Operability: Make it easy to keep the system up and running smoothly without hassle. Some suggest that good operations work around bad software but good software can't run with bad operations. While we should automate as many processes as we can, there are areas that ultimately requires human intervention. Examples include monitoring, tracking down bugs, and applying security patches. When designing our system, we should provide visibility into the system, good documentation, minimize dependencies, sensible defaults allow overrides etc...

Simplicity: Make it easy for new developers to understand the system. A complex system makes code harder to debug, harder to estimate story and harder to repay technical debt. Common symptoms include tangled dependencies, tightly coupled modules, inconsistent naming etc... Making a system simple does not mean to reduce functionalities, it just means that we should design our system in a way where functionalities are framed within the right position. A great tool we have is abstraction, a good abstraction can separate concerns, making it easy for a developer to achieve more with just the relevant part of the code. For example, CPU and Internet protocol suites are great abstractions.

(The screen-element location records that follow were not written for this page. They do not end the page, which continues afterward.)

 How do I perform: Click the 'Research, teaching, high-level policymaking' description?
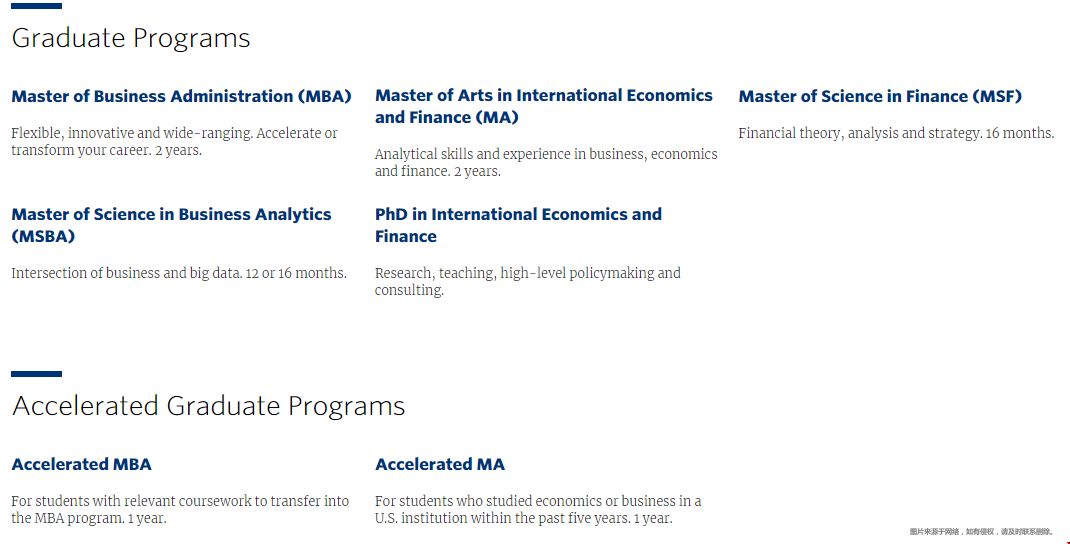click(x=527, y=281)
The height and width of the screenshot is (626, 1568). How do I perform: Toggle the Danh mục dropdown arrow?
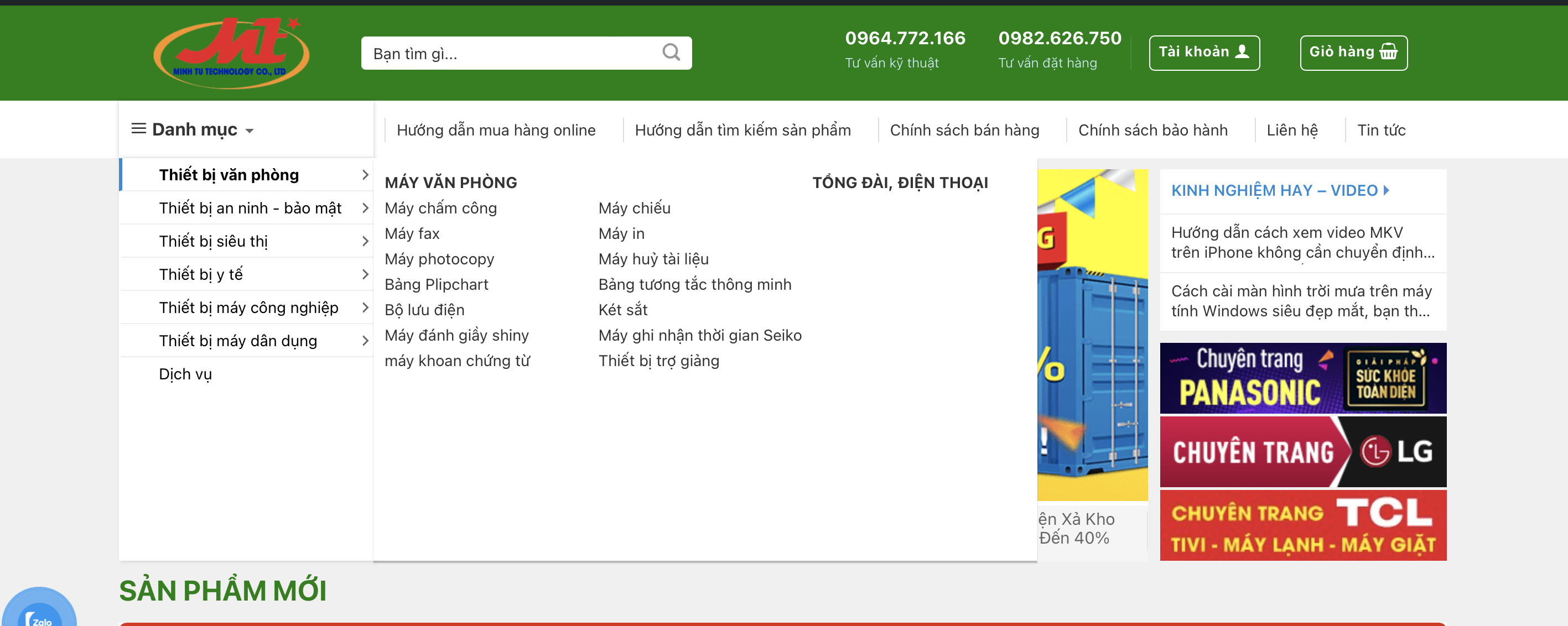(250, 131)
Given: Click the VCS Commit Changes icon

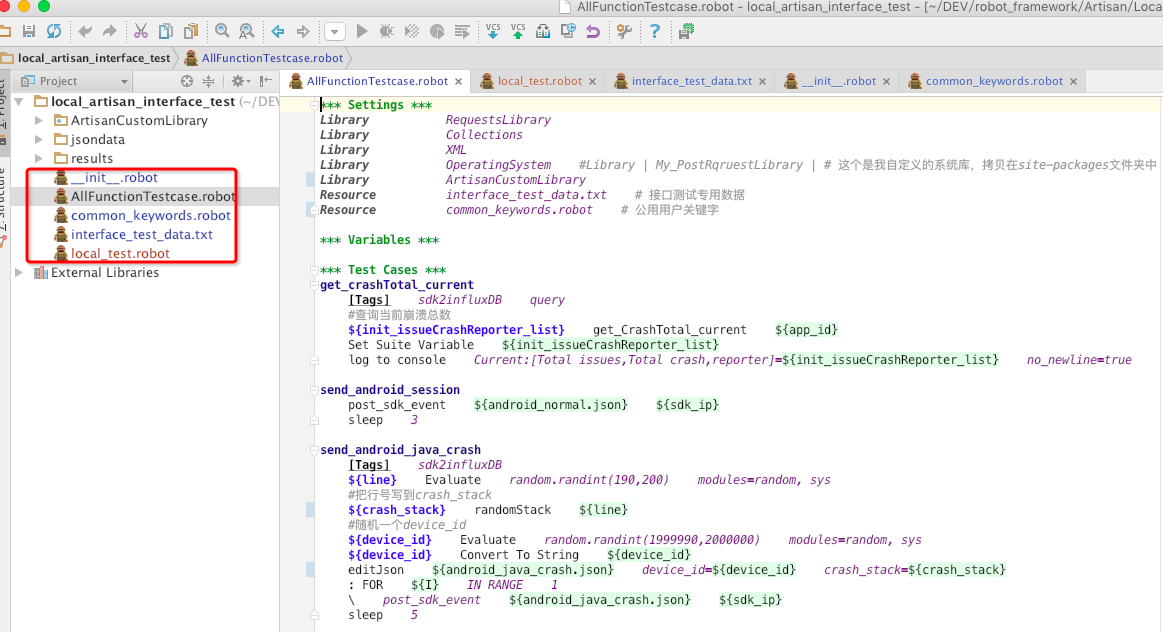Looking at the screenshot, I should (x=518, y=31).
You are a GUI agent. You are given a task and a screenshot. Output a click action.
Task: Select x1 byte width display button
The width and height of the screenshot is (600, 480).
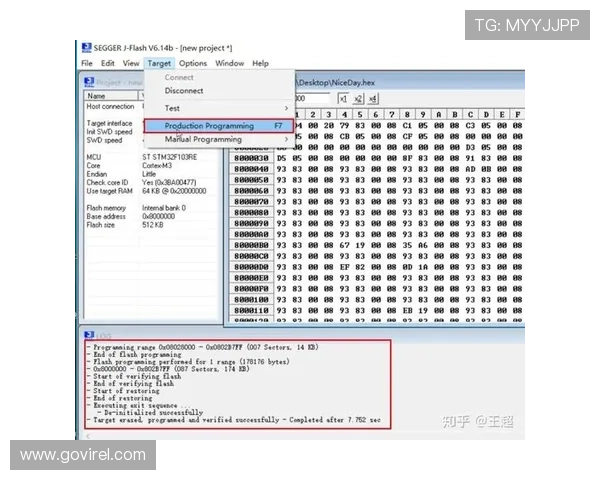(x=343, y=99)
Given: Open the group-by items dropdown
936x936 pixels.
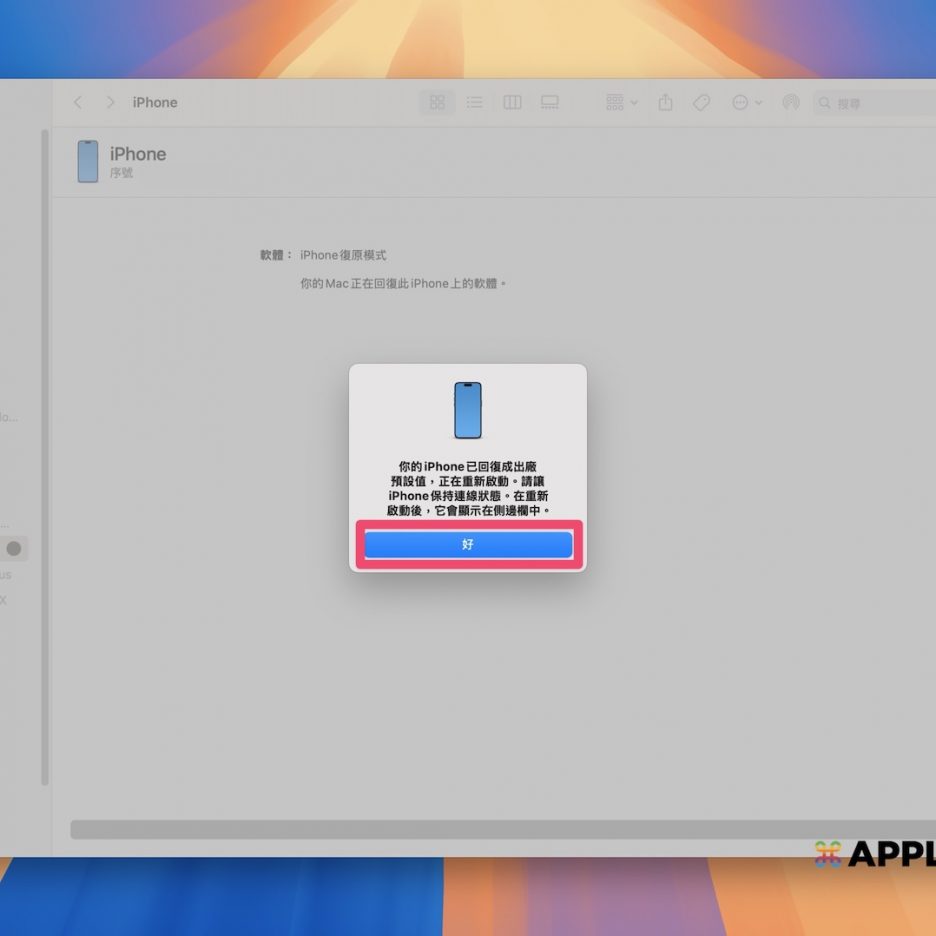Looking at the screenshot, I should point(621,103).
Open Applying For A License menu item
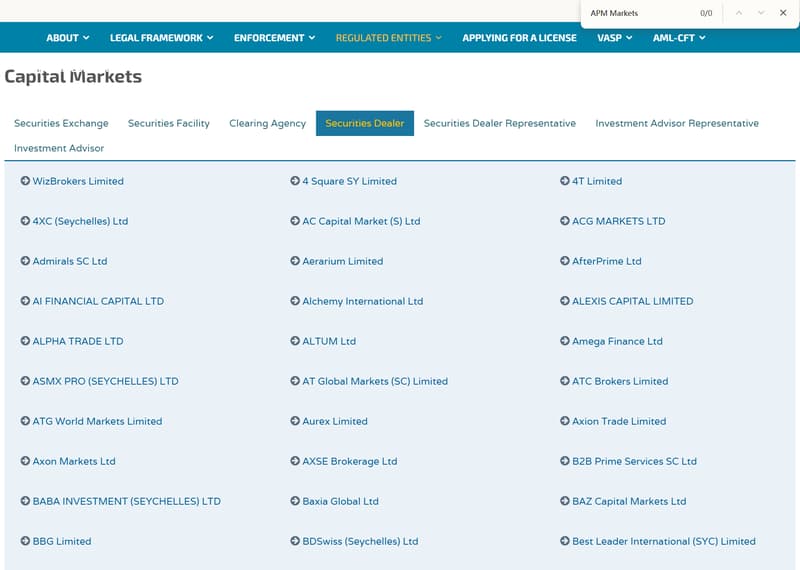The height and width of the screenshot is (570, 800). pyautogui.click(x=519, y=38)
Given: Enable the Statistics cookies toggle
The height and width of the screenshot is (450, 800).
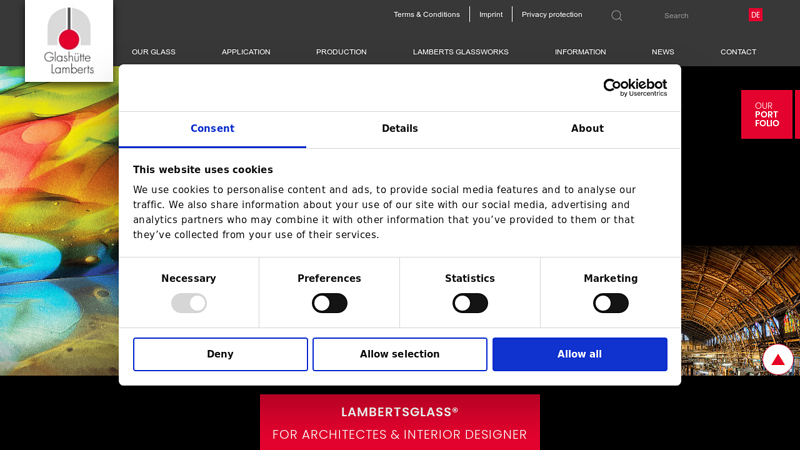Looking at the screenshot, I should pos(470,303).
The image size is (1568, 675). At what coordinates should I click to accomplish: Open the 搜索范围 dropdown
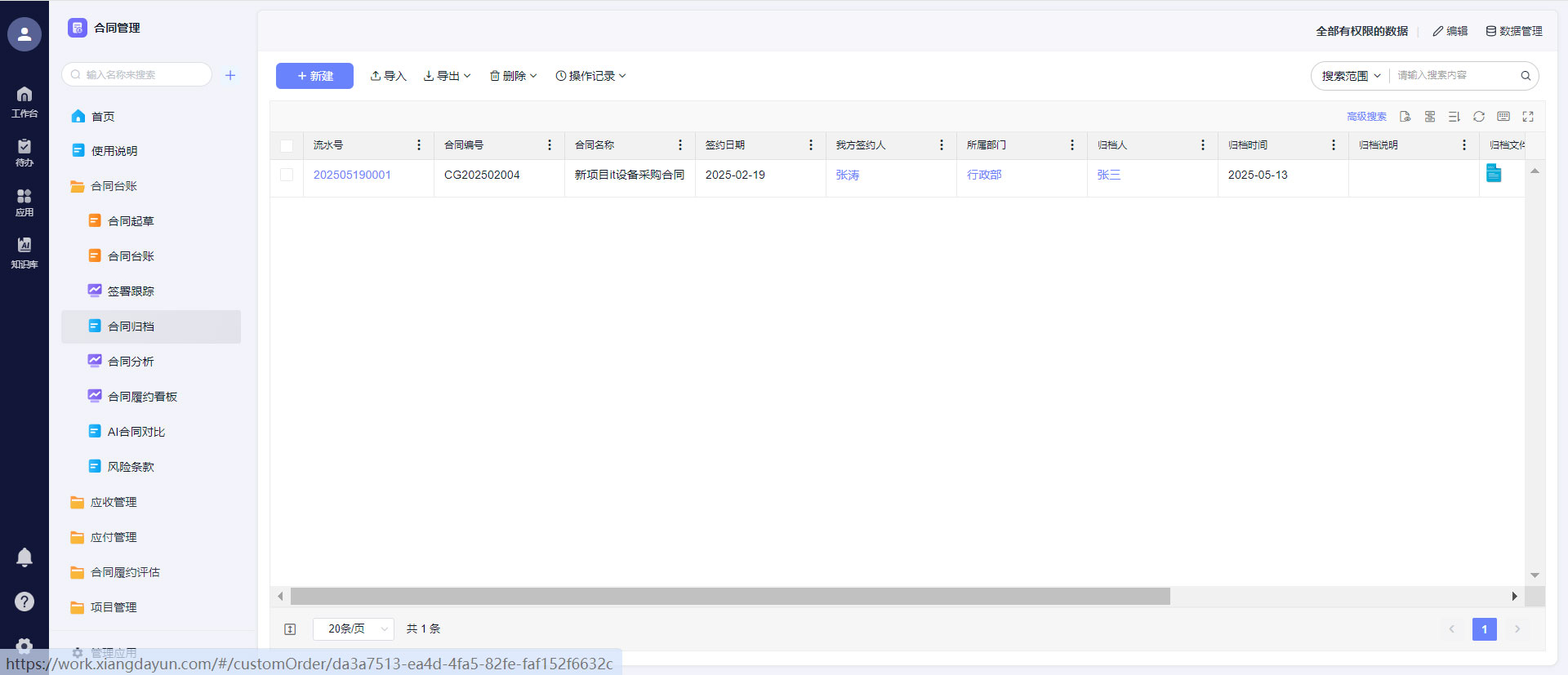[1351, 76]
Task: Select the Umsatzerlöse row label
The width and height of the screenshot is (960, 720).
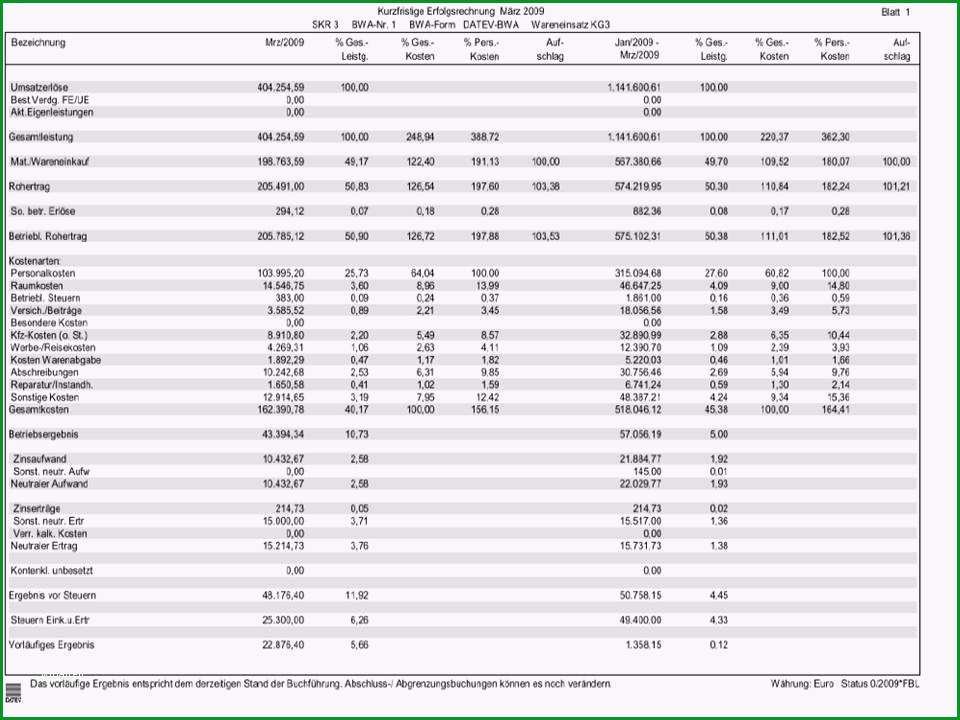Action: click(x=39, y=88)
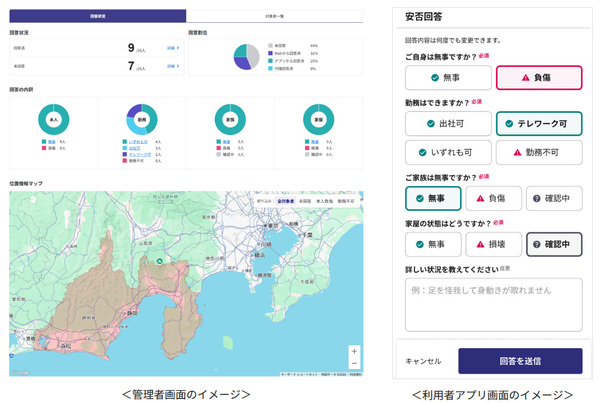This screenshot has width=600, height=403.
Task: Choose テレワーク可 for work availability
Action: pyautogui.click(x=539, y=123)
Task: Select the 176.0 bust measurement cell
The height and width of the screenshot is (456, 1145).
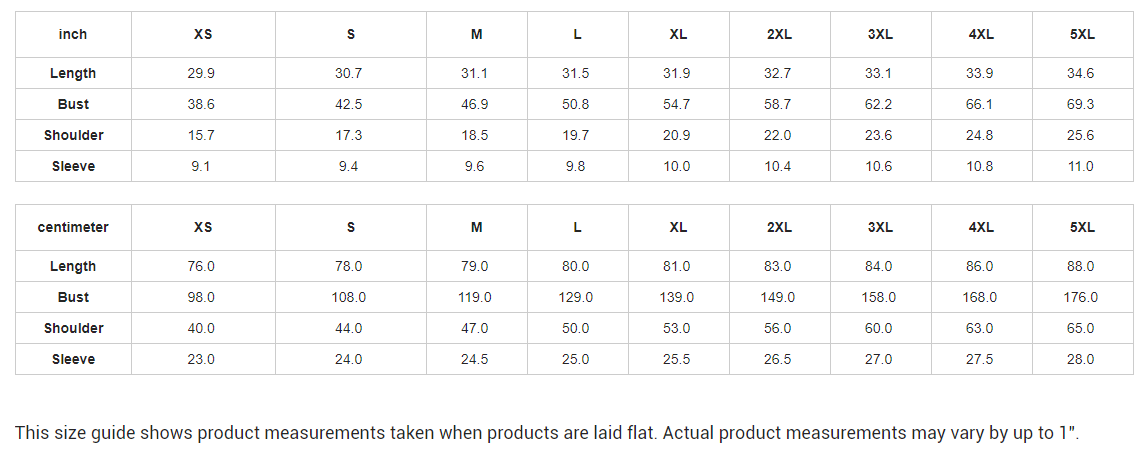Action: (1081, 297)
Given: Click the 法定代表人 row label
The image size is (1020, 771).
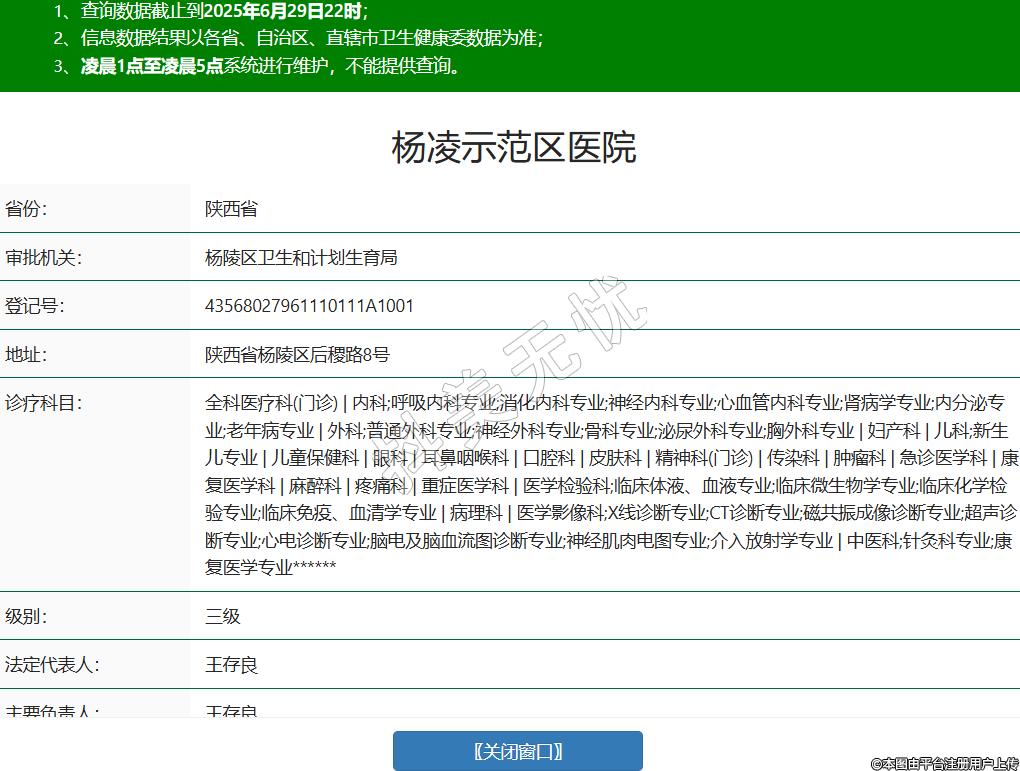Looking at the screenshot, I should 52,664.
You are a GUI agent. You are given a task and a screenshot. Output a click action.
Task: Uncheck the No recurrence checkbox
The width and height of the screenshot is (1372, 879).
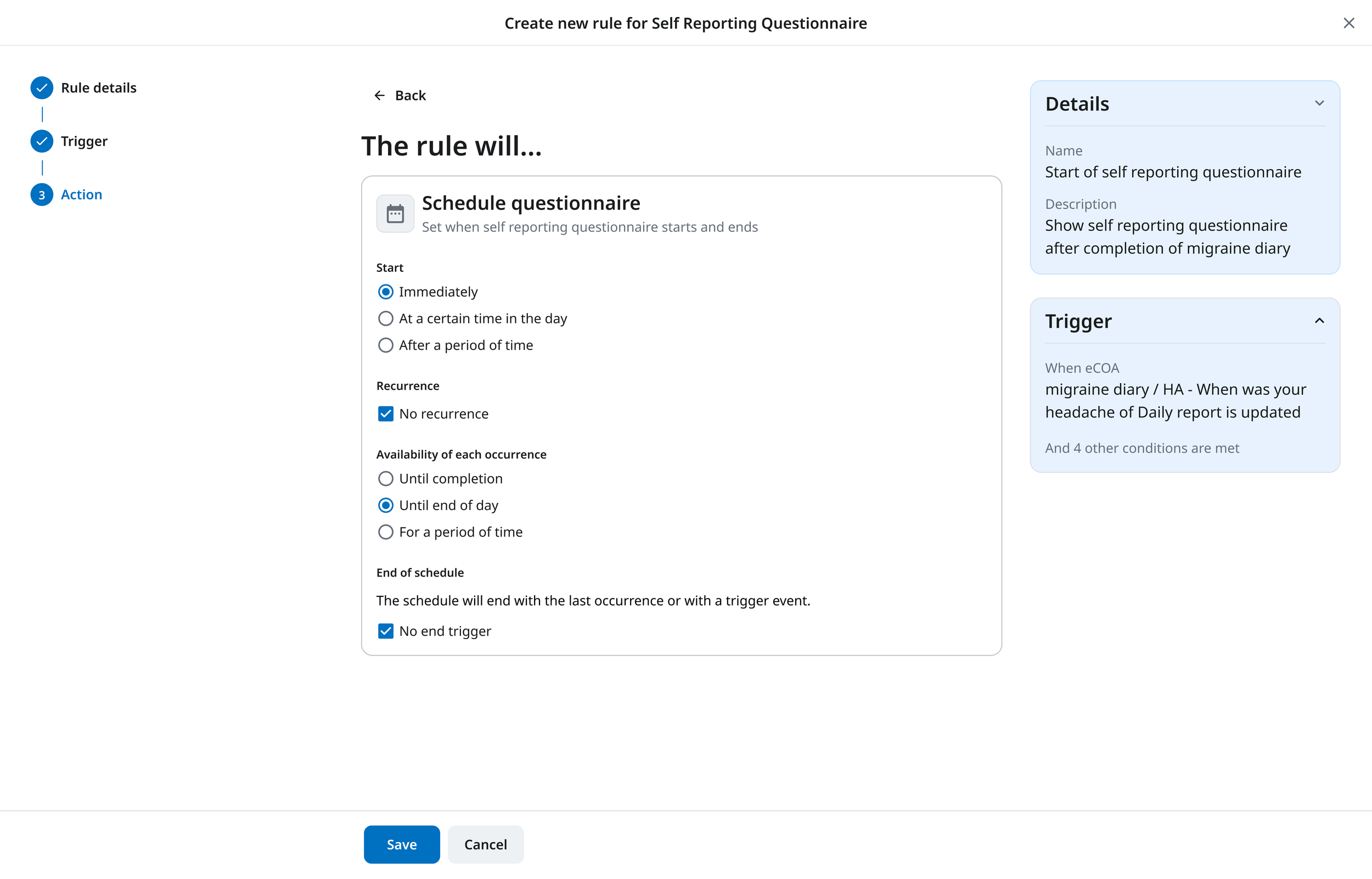point(386,414)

Evolvability: Make it easy to add new features, and anticipate changes. It is highly unlikely that a system will remain unchanged throughout its lifetime, not just in terms of functionalities, but also in external factors such as regulation, moving to a new platform and adapting to new users. In terms of organization processes, agile sets a framework for moving quickly and iteratively.

Summary

In this article, we looked at data-intensive applications in three perspectives: reliability, scalability and maintainability. Application has to meet various requirements in order for it to be useful to a wide range of users. There is no simple answer and for each of them, satisfying requirements takes hard work and in many cases, we need to trade-off instead. However, certain kinds of patterns and tools can help us effectively achieve these goals.

Appendix

Netflix

Netflix has a system called Chaos Monkeys, it can randomly shut down production instances to test the ability to survive such events.

Twitter

There were two main operations at Twitter that matter most - post tweets and home timeline

1. post tweets - The user can publish new messages to their subscribers
2. home timeline - The user can view messages from users he follows

Data published by Twitter in 2012 shows that post tweets are around 4.6k requests per second, peaked at over 12k requests per second and home timeline is around 300k per second. Twitter was handling it like the following:

• post tweets - single append to the database, indicating user has posted a tweet

• home timeline - aggregate and sort all tweets posted by users the current user followed when an update is needed

  select tweet.*, user.* from user
  inner join tweet on tweet.userId = user.id
  inner join follow on follow.followeeId = user.id
  where follow.followerId = currentUserId
  

Then they switched to a second approach:

• post tweets - writes to all its followers' home timeline caches
• home timeline - loads from the cache

On average, a user is followed by 75 users, so the one write tweet operation becomes 4.6k*75=345k requests/seconds. In extreme cases, one user can have more than 30 million followers, this makes that one tweet have 30 million write requests! Doing this in timely manner is a challenge given Twitter tries to deliver new messages to its followers within 5 seconds.

Twitter ended up going for a hybrid approach, most users go with the second approach and a small amount of users with a large amount of followers are fetched separately and results are merged [ref].

Amazon

Amazon measures latency in p99.9, the requests that take the longest time often carry the most data --- there is where the most valuable customers are [ref]. But it was also deemed too expensive to optimize for p99.99. It was also observed that a 100ms increase in response time increases sales by 1% [ref].